作者
Elise Dréano,Pierre‐Régis Burgel,Aurélie Hatton,Naïm Bouazza,B. Chevalier,Julie Macey,Sylvie Leroy,I. Durieu,Laurence Weiss,Dominique Grenet,Nathalie Stremler,Camille Ohlmann,Philippe Reix,Michele Porzio,Pierre Claudé,Natacha Rémus,B. Douvry,Sylvie Montcouquiol,Laure Cosson,Julie Mankikian,Jeanne Languepin,Véronique Houdouin,L. Le Clainche,Anne Guillaumot,Delphine Pouradier,Adrien Tissot,Pascaline Priou,Laurent Mély,F. Chedevergne,Muriel Lebourgeois,Jean Lebihan,Clémence Martin,Flora Zavala,Jennifer Da Silva,Lydie Lemonnier,Mairead Kelly‐Aubert,Anita Golec,P. Foucaud,Christophe Marguet,Aleksander Edelman,Alexandre Hinzpeter,P Carli,Emmanuelle Girodon,Isabelle Sermet-Gaudelus,Iwona Pranke
摘要
Around 20% of people with cystic fibrosis (pwCF) do not have access to the triple combination elexacaftor/tezacaftor/ivacaftor (ETI) in Europe because they do not carry the F508del allele on the CF transmembrane conductance regulator (CFTR) gene.
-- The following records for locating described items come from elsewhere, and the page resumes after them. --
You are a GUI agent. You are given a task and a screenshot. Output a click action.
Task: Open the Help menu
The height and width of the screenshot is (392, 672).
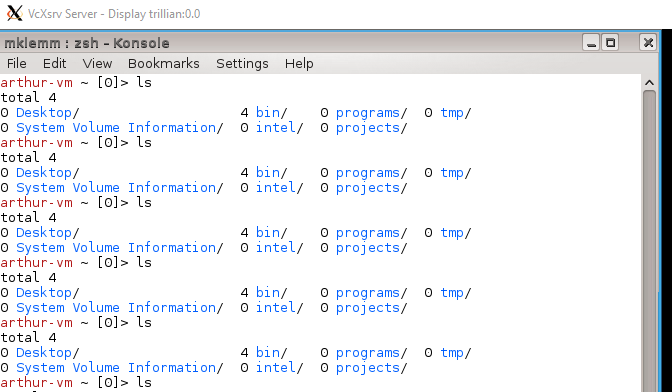point(299,63)
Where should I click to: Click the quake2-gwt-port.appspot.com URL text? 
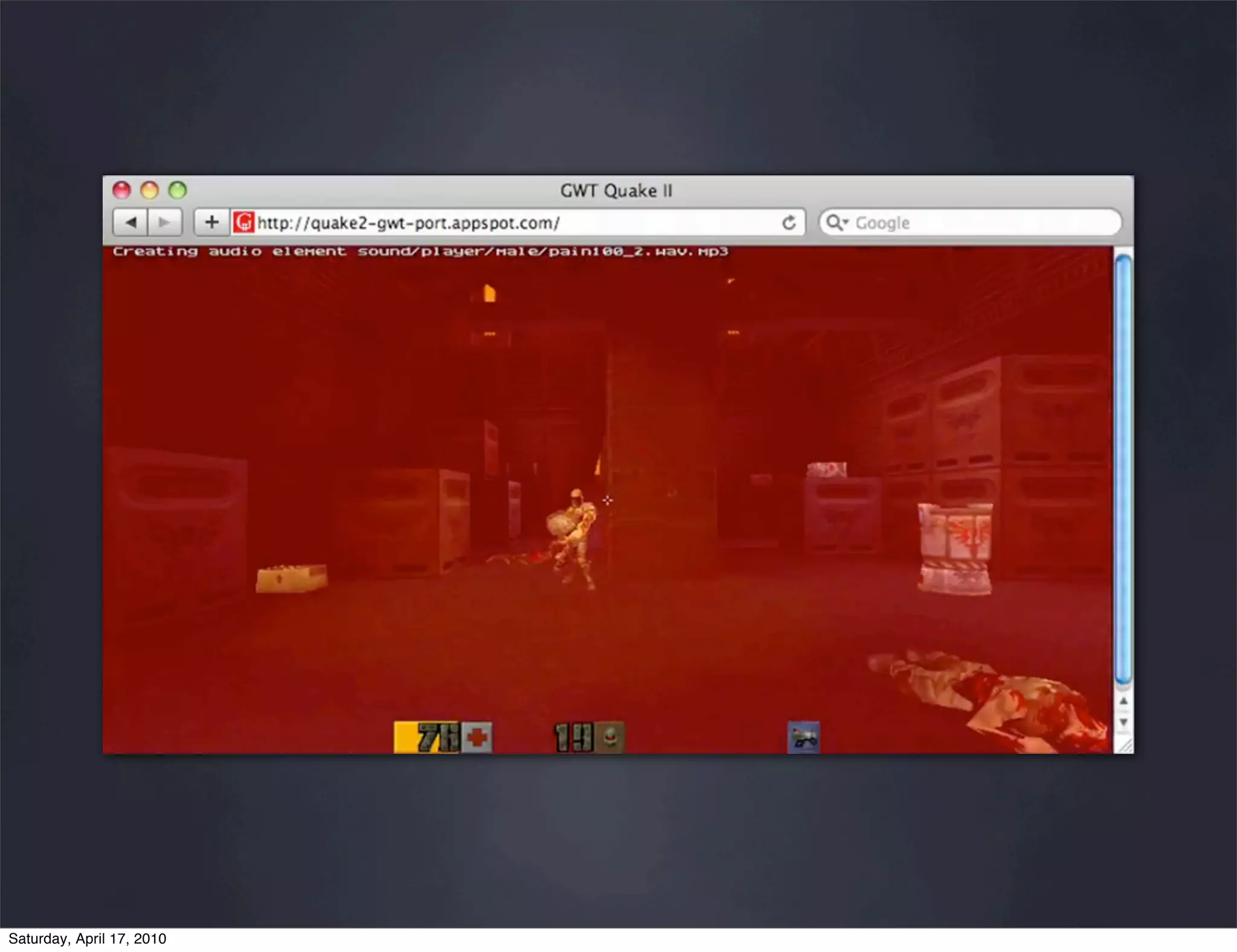[x=408, y=223]
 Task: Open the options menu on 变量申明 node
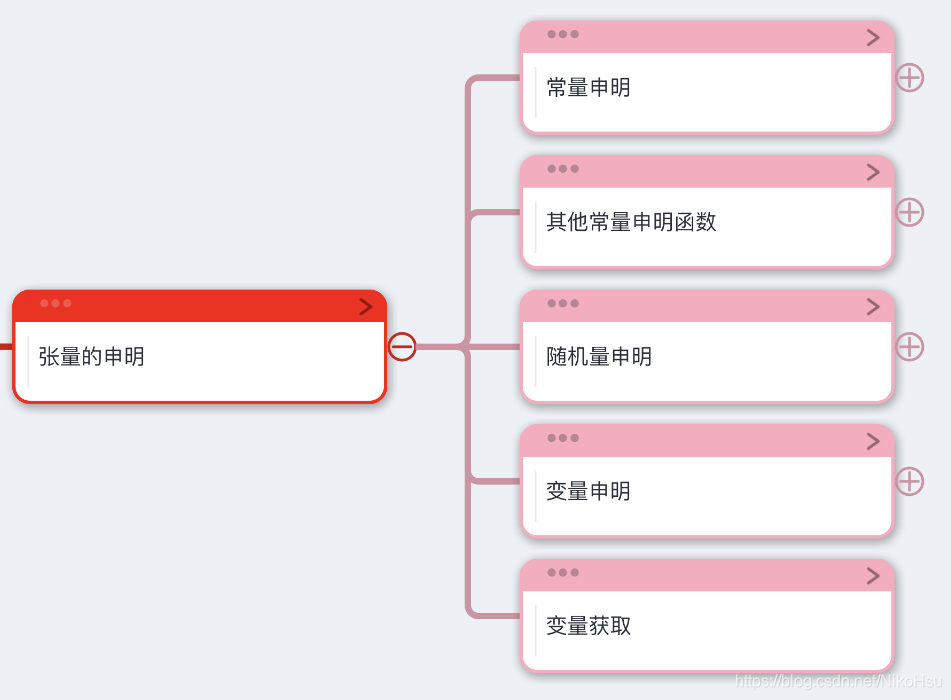point(563,438)
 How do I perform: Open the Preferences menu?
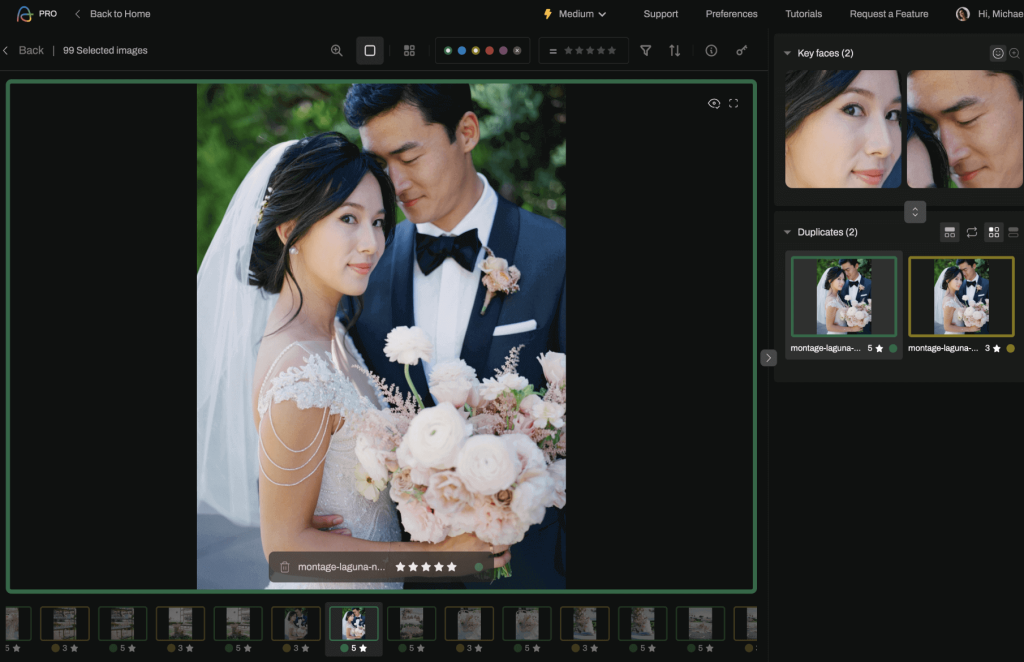coord(731,14)
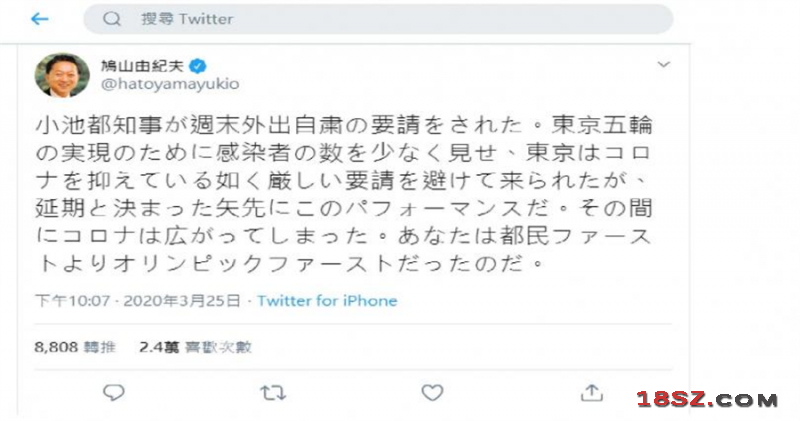This screenshot has height=421, width=800.
Task: Click the blue verified badge
Action: click(x=201, y=66)
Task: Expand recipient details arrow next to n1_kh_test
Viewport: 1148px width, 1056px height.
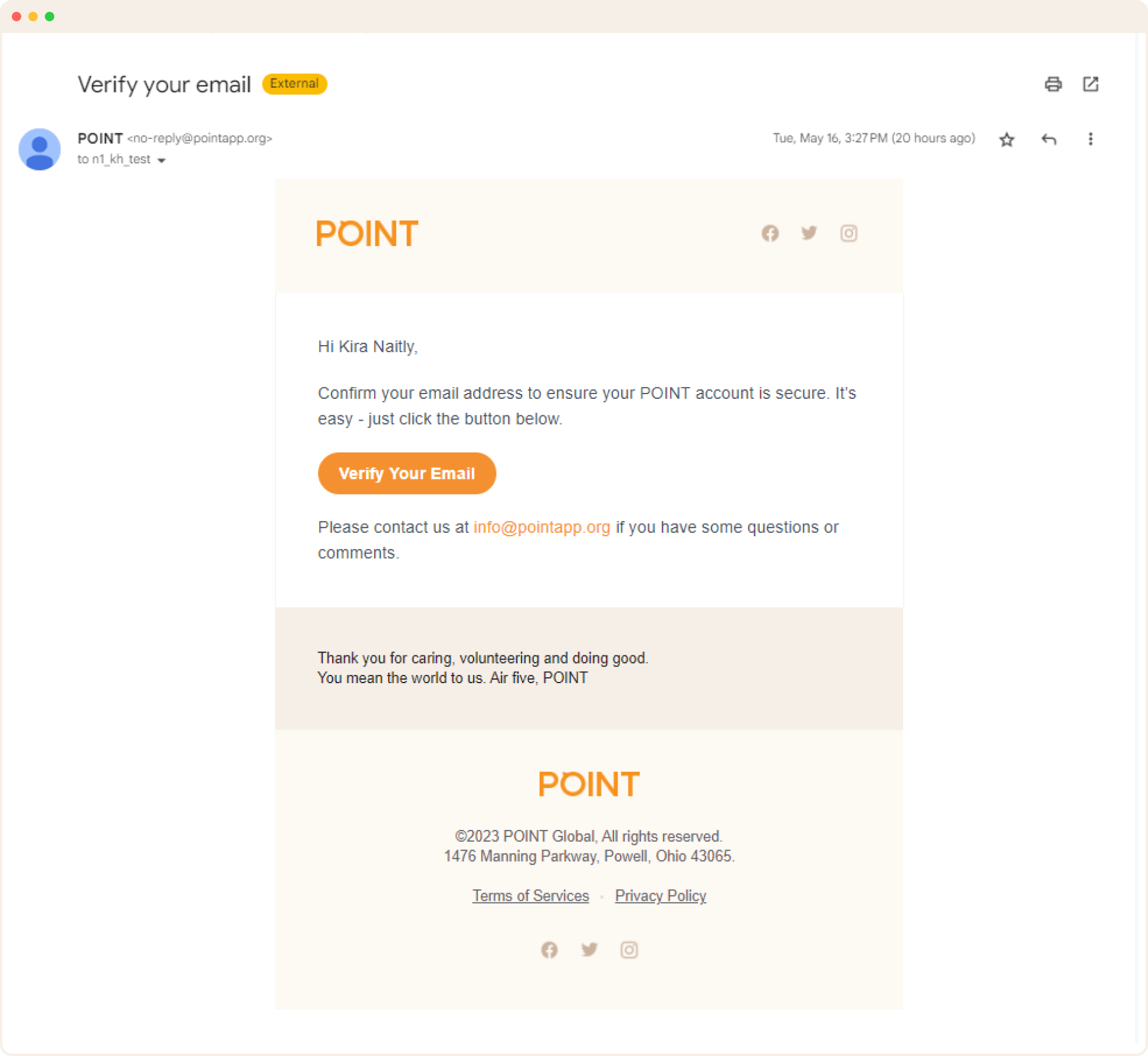Action: click(162, 160)
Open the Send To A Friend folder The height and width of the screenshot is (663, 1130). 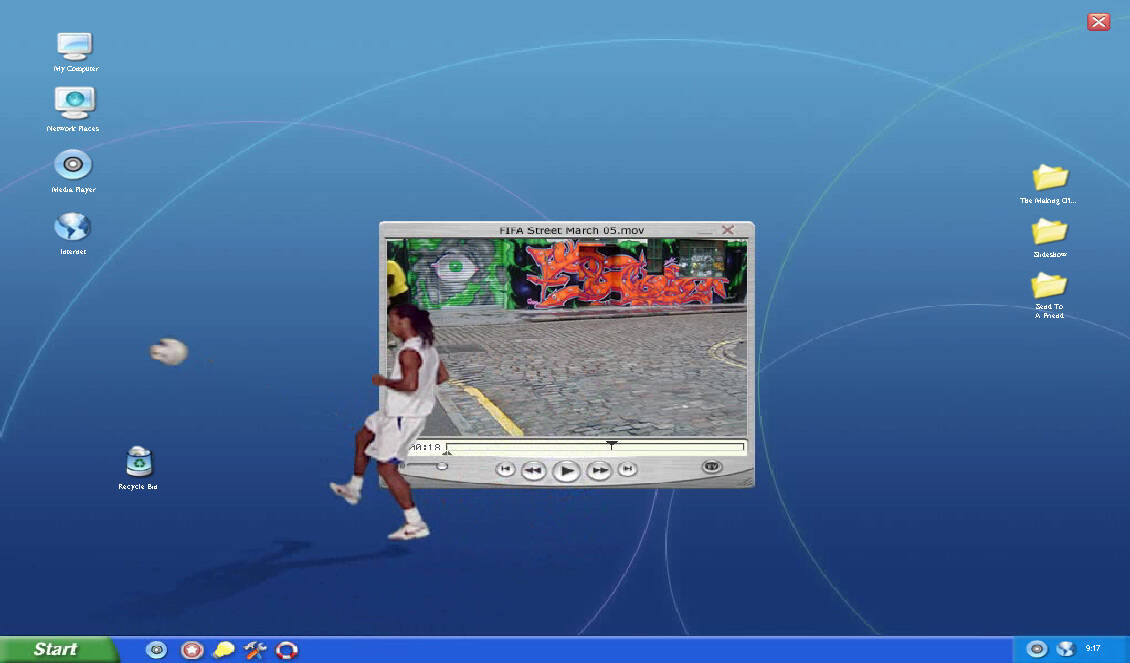(1049, 286)
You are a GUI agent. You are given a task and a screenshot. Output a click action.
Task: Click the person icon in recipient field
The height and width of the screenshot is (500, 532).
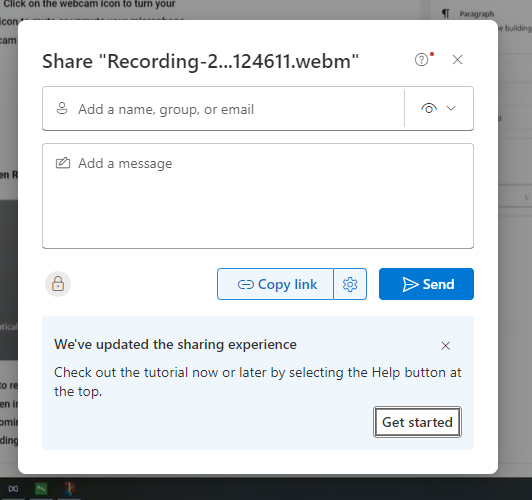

Considering that pwCF carrying rare variants may benefit from ETI, including variants already validated by the US Food and Drug Administration (FDA), a compassionate use programme was launched in France. PwCF were invited to undergo a nasal brushing to investigate whether the pharmacological rescue of CFTR activity by ETI in human nasal epithelial cell (HNEC) cultures was predictive of the clinical response.CFTR activity correction was studied by short-circuit current in HNEC cultures at basal state (dimethyl sulfoxide (DMSO)) and after ETI incubation and expressed as percentage of normal (wild-type (WT)) CFTR activity after sequential addition of forskolin and Inh-172 (ΔIETI/DMSO%WT).11 pwCF carried variants eligible for ETI according to the FDA label and 28 carried variants not listed by the FDA. ETI significantly increased CFTR activity of FDA-approved CFTR variants (I601F, G85E, S492F, M1101K, R347P, R74W;V201M;D1270N and H1085R). We point out ETI correction of non-FDA-approved variants, including N1303K, R334W, R1066C, Q552P and terminal splicing variants (4374+1G>A and 4096-3C>G). ΔIETI/DMSO%WT was significantly correlated to change in percentage predicted forced expiratory volume in 1 s and sweat chloride concentration (p<0.0001 for both). G85E, R74W;V201M;D1270N, Q552P and M1101K were rescued more efficiently by other CFTR modulator combinations than ETI.Primary nasal epithelial cells hold promise for expanding the prescription of CFTR modulators in pwCF carrying rare mutants. Additional variants should be discussed for ETI indication.